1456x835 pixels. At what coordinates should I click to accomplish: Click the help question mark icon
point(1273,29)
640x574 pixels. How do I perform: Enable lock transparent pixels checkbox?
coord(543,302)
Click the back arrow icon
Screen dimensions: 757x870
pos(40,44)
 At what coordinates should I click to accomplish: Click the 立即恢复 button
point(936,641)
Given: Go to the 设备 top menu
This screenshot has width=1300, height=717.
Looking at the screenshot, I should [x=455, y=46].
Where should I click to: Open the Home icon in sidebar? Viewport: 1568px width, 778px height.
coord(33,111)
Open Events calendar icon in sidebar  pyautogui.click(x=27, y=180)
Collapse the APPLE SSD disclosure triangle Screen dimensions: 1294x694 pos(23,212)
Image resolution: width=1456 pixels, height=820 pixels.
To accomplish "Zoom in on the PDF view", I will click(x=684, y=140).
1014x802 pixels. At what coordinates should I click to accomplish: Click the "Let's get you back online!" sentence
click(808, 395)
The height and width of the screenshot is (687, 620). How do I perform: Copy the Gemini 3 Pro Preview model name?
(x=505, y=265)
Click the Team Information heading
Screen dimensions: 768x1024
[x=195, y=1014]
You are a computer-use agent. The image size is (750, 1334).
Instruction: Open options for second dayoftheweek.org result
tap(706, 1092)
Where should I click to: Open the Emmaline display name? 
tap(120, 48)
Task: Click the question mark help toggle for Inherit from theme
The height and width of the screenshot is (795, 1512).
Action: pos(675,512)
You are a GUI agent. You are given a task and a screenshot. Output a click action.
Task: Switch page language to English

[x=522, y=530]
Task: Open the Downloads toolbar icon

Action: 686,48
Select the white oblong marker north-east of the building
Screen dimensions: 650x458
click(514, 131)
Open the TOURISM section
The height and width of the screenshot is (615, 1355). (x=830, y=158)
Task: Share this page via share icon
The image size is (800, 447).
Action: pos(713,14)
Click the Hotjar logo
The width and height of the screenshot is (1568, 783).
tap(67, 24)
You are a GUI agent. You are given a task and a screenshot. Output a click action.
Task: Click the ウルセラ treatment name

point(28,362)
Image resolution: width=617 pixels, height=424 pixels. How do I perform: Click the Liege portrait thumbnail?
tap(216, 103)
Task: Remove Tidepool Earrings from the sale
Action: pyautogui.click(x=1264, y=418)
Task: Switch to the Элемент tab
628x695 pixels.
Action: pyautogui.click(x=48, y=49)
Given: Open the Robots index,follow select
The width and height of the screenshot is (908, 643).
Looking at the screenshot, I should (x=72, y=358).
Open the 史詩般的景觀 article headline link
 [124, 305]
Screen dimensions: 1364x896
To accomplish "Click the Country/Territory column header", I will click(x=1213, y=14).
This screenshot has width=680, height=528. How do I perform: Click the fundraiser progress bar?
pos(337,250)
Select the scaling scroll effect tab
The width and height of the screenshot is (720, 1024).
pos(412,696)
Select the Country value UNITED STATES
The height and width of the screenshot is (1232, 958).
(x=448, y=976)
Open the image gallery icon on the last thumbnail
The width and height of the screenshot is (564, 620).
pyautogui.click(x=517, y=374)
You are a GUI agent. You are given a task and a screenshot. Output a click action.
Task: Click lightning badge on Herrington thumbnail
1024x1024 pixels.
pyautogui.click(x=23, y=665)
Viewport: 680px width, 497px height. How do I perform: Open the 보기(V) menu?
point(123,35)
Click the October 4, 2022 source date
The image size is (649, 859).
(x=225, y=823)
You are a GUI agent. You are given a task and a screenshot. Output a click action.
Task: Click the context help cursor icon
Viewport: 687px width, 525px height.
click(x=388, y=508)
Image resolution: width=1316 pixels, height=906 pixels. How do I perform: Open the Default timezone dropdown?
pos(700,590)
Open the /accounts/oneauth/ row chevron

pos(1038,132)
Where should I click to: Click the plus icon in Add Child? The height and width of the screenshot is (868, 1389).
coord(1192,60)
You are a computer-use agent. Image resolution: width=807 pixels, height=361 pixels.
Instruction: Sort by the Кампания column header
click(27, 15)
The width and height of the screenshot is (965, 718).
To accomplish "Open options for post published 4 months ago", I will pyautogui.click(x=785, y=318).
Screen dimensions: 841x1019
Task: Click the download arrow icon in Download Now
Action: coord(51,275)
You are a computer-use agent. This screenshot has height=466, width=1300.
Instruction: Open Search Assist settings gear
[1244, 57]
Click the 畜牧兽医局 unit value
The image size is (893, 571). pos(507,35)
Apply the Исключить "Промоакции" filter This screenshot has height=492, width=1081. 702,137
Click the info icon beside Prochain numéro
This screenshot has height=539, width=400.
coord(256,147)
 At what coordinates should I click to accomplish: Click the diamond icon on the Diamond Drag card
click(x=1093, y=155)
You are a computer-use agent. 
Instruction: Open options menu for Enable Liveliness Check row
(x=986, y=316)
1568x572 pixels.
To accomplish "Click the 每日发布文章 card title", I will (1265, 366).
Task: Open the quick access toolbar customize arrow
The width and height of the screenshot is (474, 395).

INSTRUCTIONS TO FOLLOW:
Find each line in the listing above that contains "computer", and copy that line.

TASK RESPONSE:
You are a computer-use agent. The image size is (750, 1334).
You are a computer-use agent. Image resolution: width=807 pixels, height=361 pixels.
You are a computer-use agent. This screenshot has height=466, width=1300.
You are a computer-use agent. 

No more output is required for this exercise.